This article walks you through the steps required to integrate your AWS Secrets Manager with Hyperscience.
Configure AWS Secrets Manager
To configure the AWS Secrets Manager integration, follow the steps below:
Determine and configure your authentication scheme with AWS.
If you’re using a Virtual Private Cloud (VPC) in AWS in which your EC2 machines use IAM roles with access to secrets, no additional configuration may be required for this step.
If you’re using an access key approach with a pair of AWS_ACCESS_KEY_ID and AWS_SECRET_ACCESS_KEY keys, you’ll need to configure authentication. To learn more about environment variables, the shared credential file, and the AWS config file, see the “Configuring credentials” section of Amazon’s Boto3 Developer guide.
Depending on the version used, the secrets.yml or .secrets file maps any secrets to retrieve the appropriate environment variables.
In v32 to v35.0.6, this mapping is done by the secrets.yml file. See the "[v32 to v35.0.6] Configure secrets.yml" section below for more information.
In v35.0.7 and later, a .secrets file can be used instead of secrets.yml. This file uses the same structure for variables as the “.env” file. For example, a typical variable in the .secrets file looks like this:
FORMS_DB_PASS=hs/prod/db_password
Place the secrets.yml or the .secrets file in the same folder as the “.env” file.
The secrets.yml file is backward compatible. If you have configured this file in a previous version of Hyperscience, you do not need to configure a .secrets file.

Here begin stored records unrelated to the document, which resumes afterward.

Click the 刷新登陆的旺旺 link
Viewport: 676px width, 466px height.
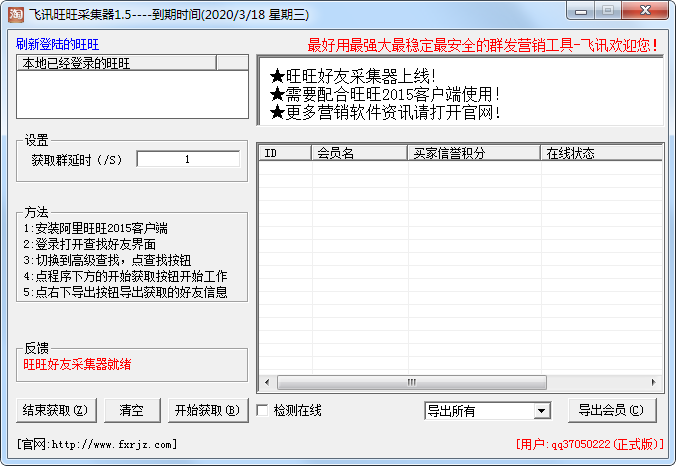tap(58, 45)
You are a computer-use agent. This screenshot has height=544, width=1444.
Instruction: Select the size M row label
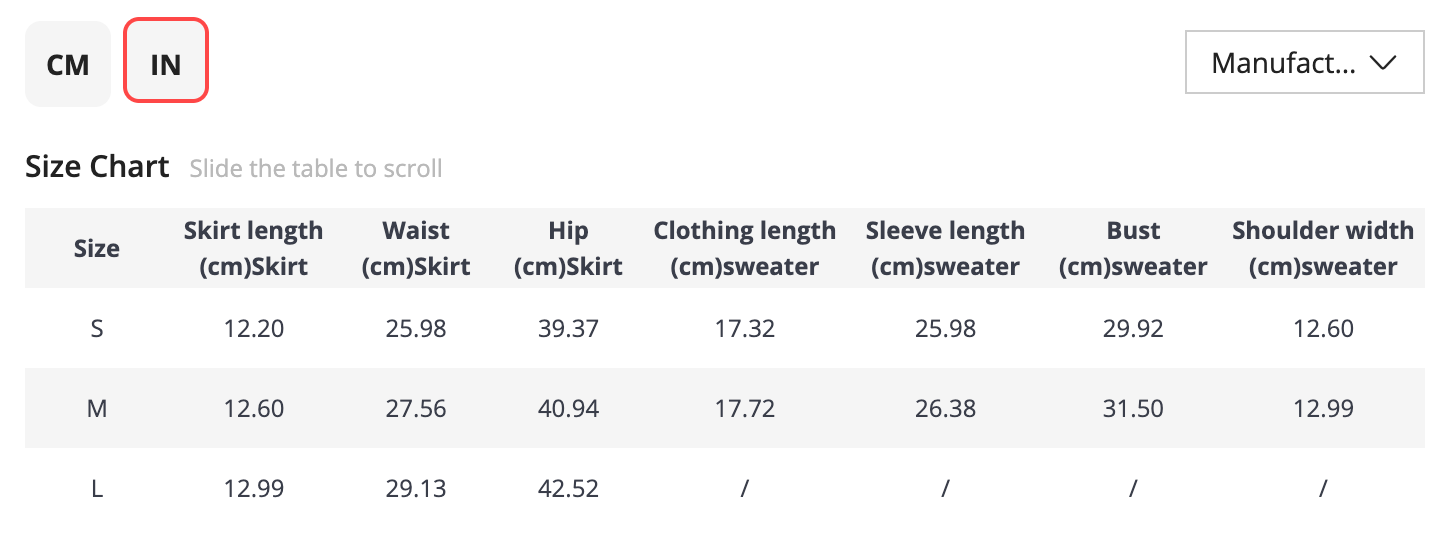pyautogui.click(x=97, y=409)
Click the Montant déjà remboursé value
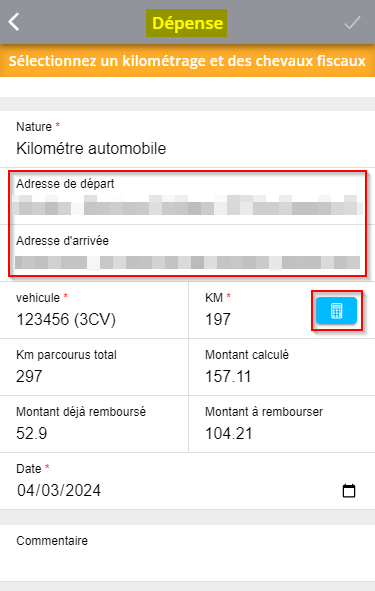The width and height of the screenshot is (375, 591). pos(32,433)
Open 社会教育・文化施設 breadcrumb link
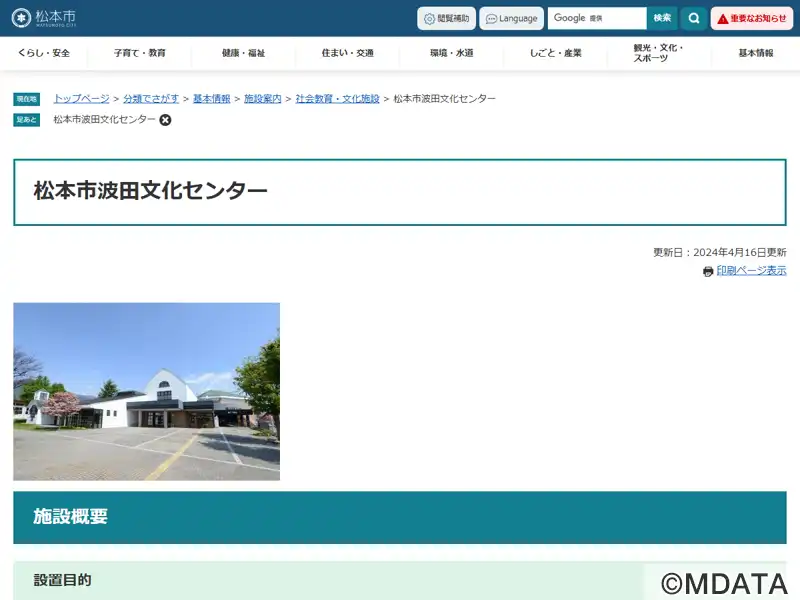800x600 pixels. (x=338, y=99)
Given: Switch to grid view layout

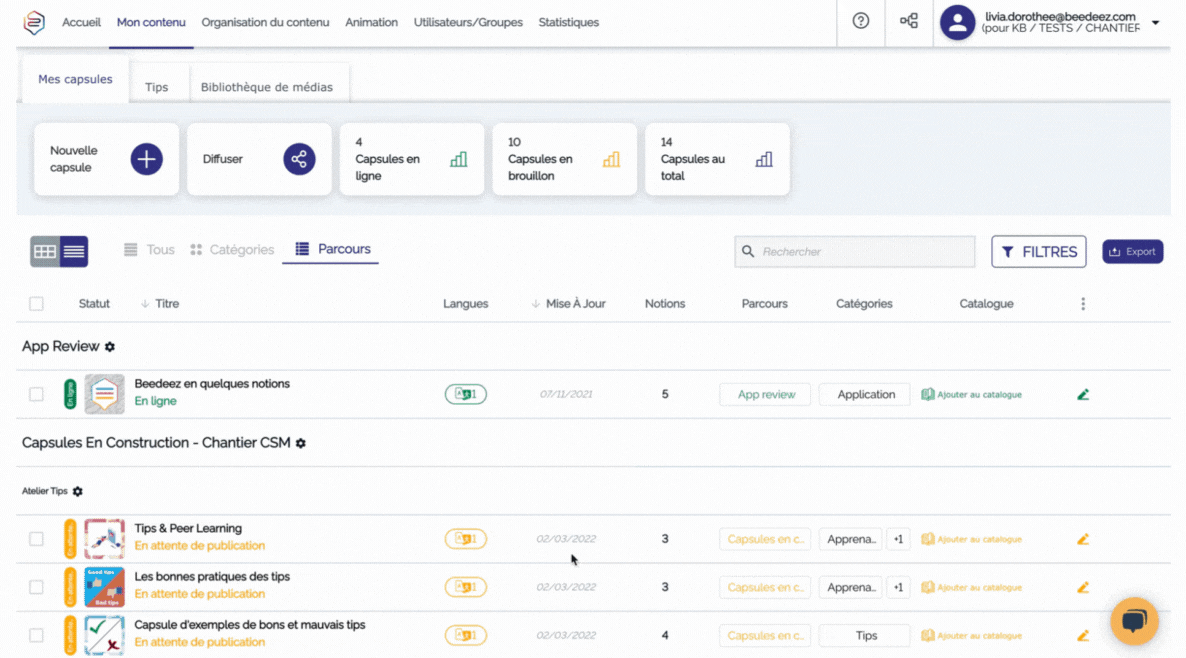Looking at the screenshot, I should point(45,252).
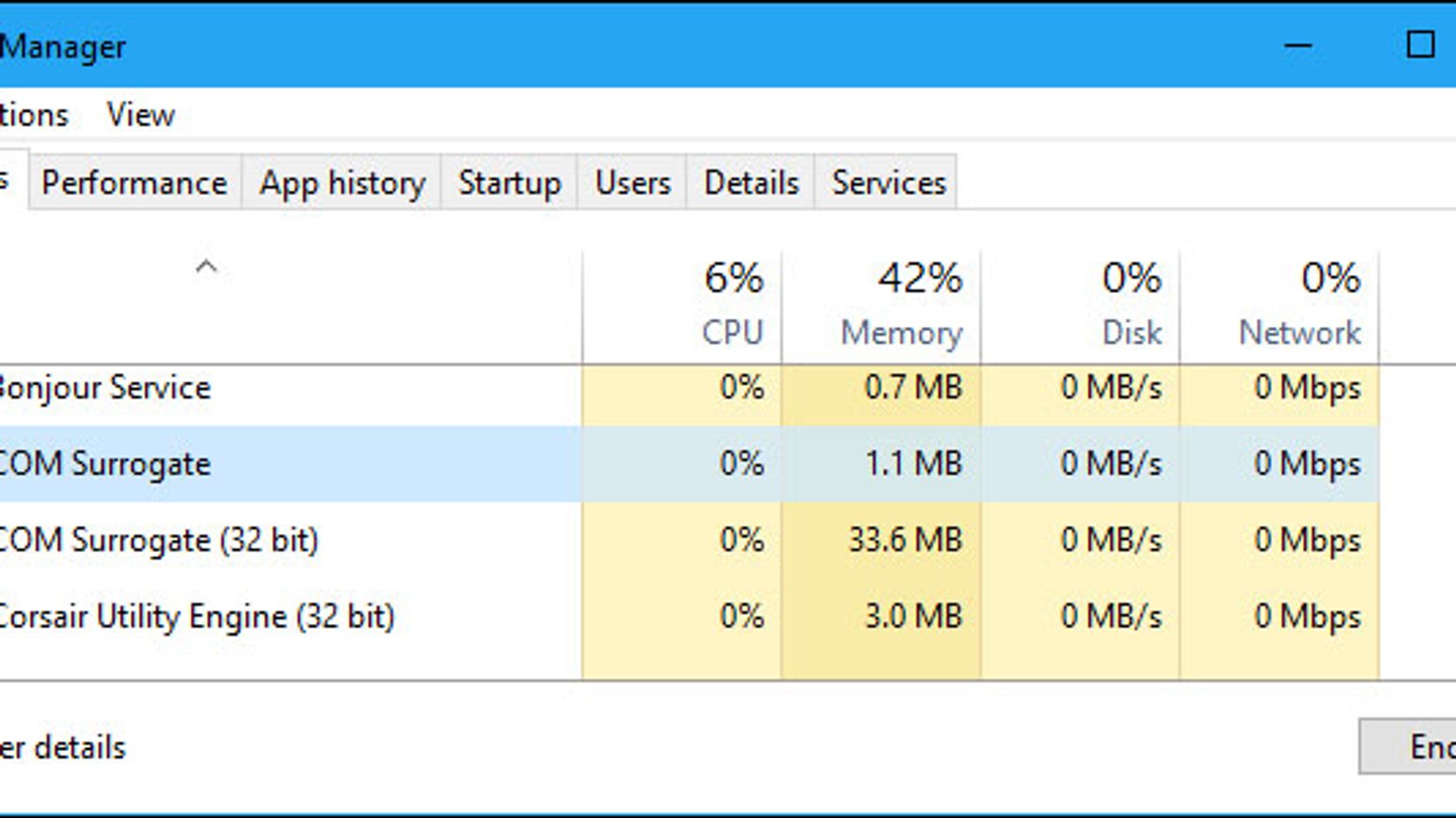
Task: Select the COM Surrogate process row
Action: pyautogui.click(x=689, y=464)
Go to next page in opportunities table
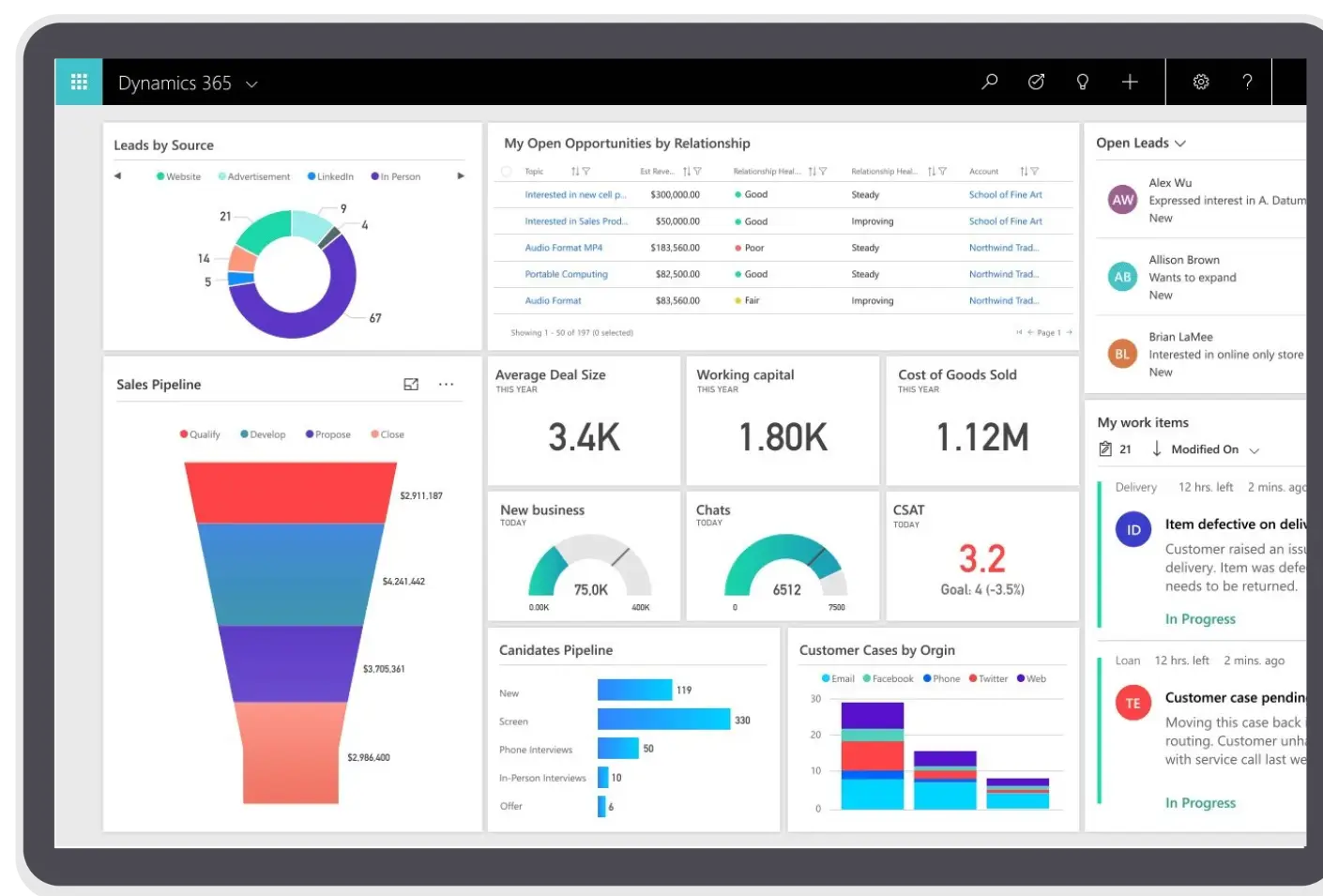 [x=1069, y=332]
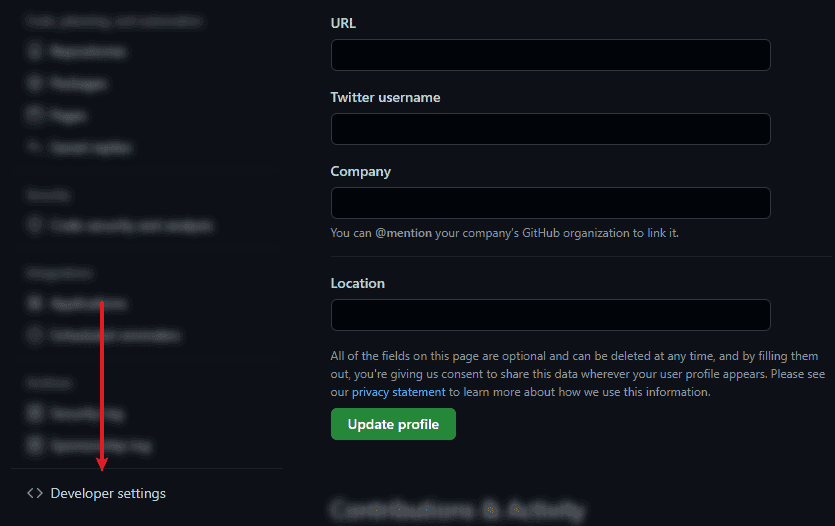This screenshot has height=526, width=835.
Task: Activate the Location input field
Action: [551, 315]
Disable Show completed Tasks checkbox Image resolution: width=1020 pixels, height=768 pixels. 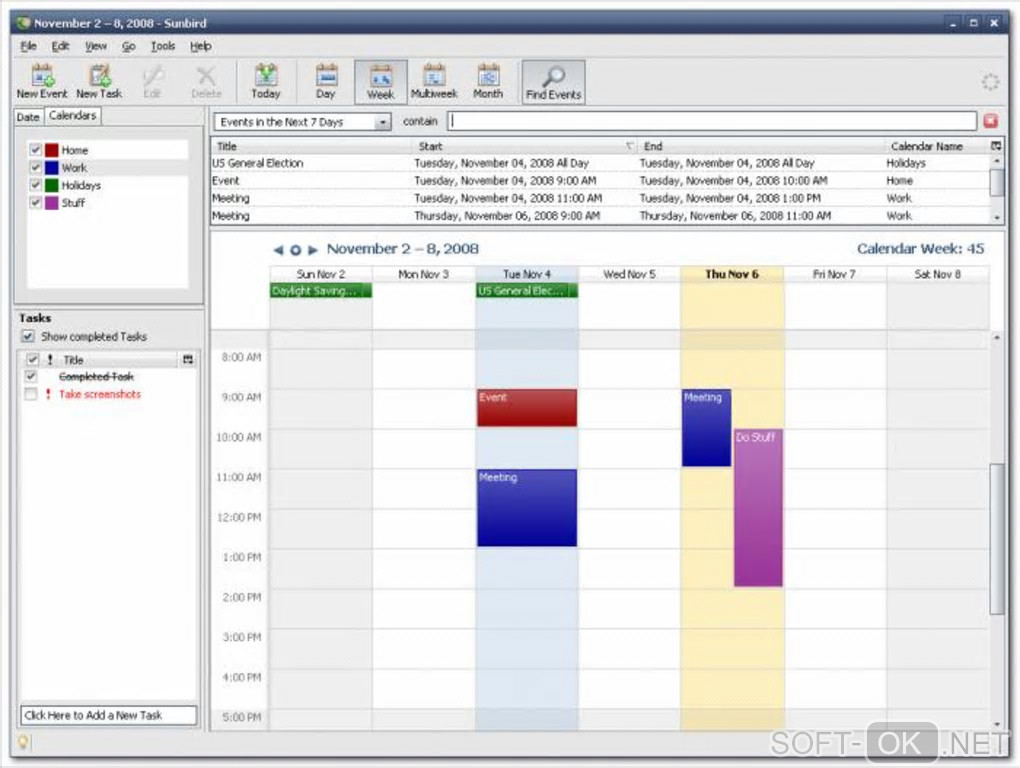(x=28, y=336)

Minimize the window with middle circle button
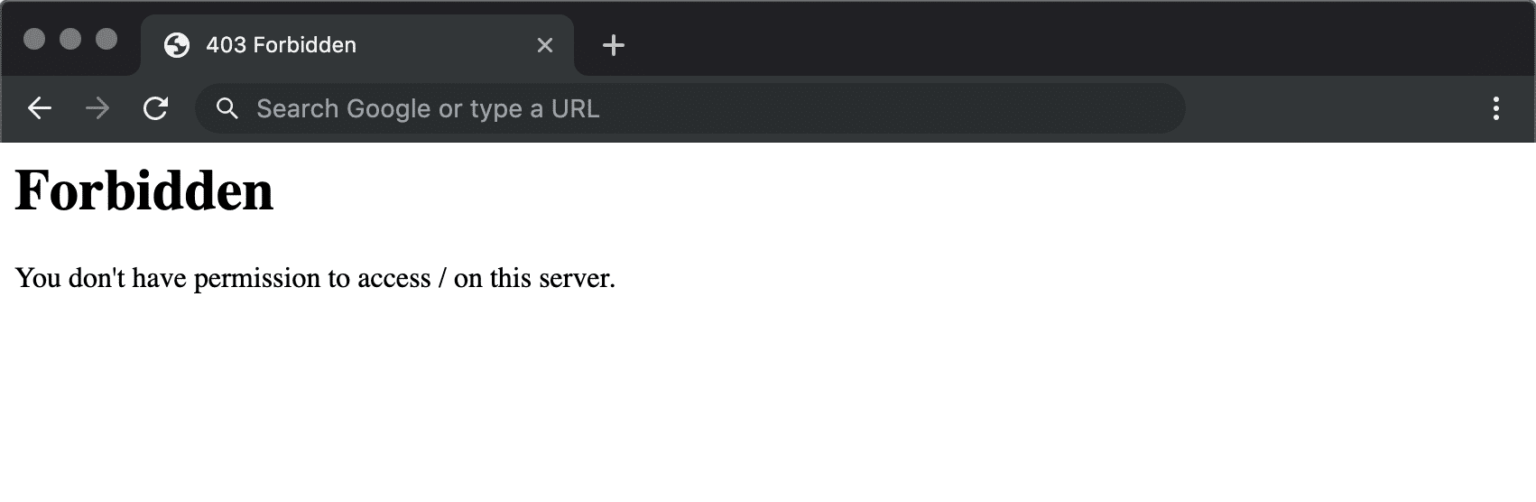pyautogui.click(x=70, y=39)
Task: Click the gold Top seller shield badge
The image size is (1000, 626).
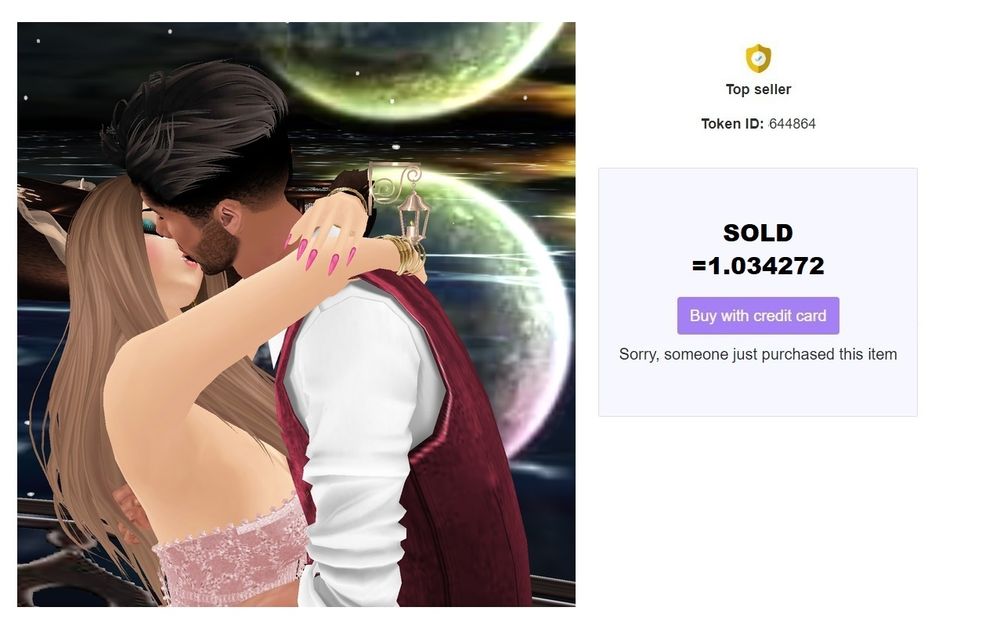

If both secrets.yml and .secrets files exist, the integration will ignore the .secrets file.
Confirm that the secrets manager works outside of Hyperscience.
In the “.env” file, add the following variable and value:
HS_SECRETS_MANAGER=awssecretsmanager
Restart the Hyperscience application with the following commands. Make sure that the commands work as expected.
sudo bash run.sh init sudo bash run.sh --restart --clean
Rotate the secrets and restart the application with the above commands again. Make sure that the Hyperscience application starts successfully upon restart.
[v32 to v35.0.6] Configure secrets.yml
The secrets.yml file defines a format for mapping an environment variable to a location where a secret is stored. There are no sensitive values in the secrets.yml file itself.
For example, a typical secrets.yml file looks like this:
FORMS_DB_PASS: !var hs/prod/db_password
To learn more about secrets.yml, see Summon’s secrets.yml guide. Summon is a command-line tool that reads a file in secrets.yml format and injects secrets as environment variables into any process. You do not need to download Summon, as the tool is part of our AWS Secrets Manager integration.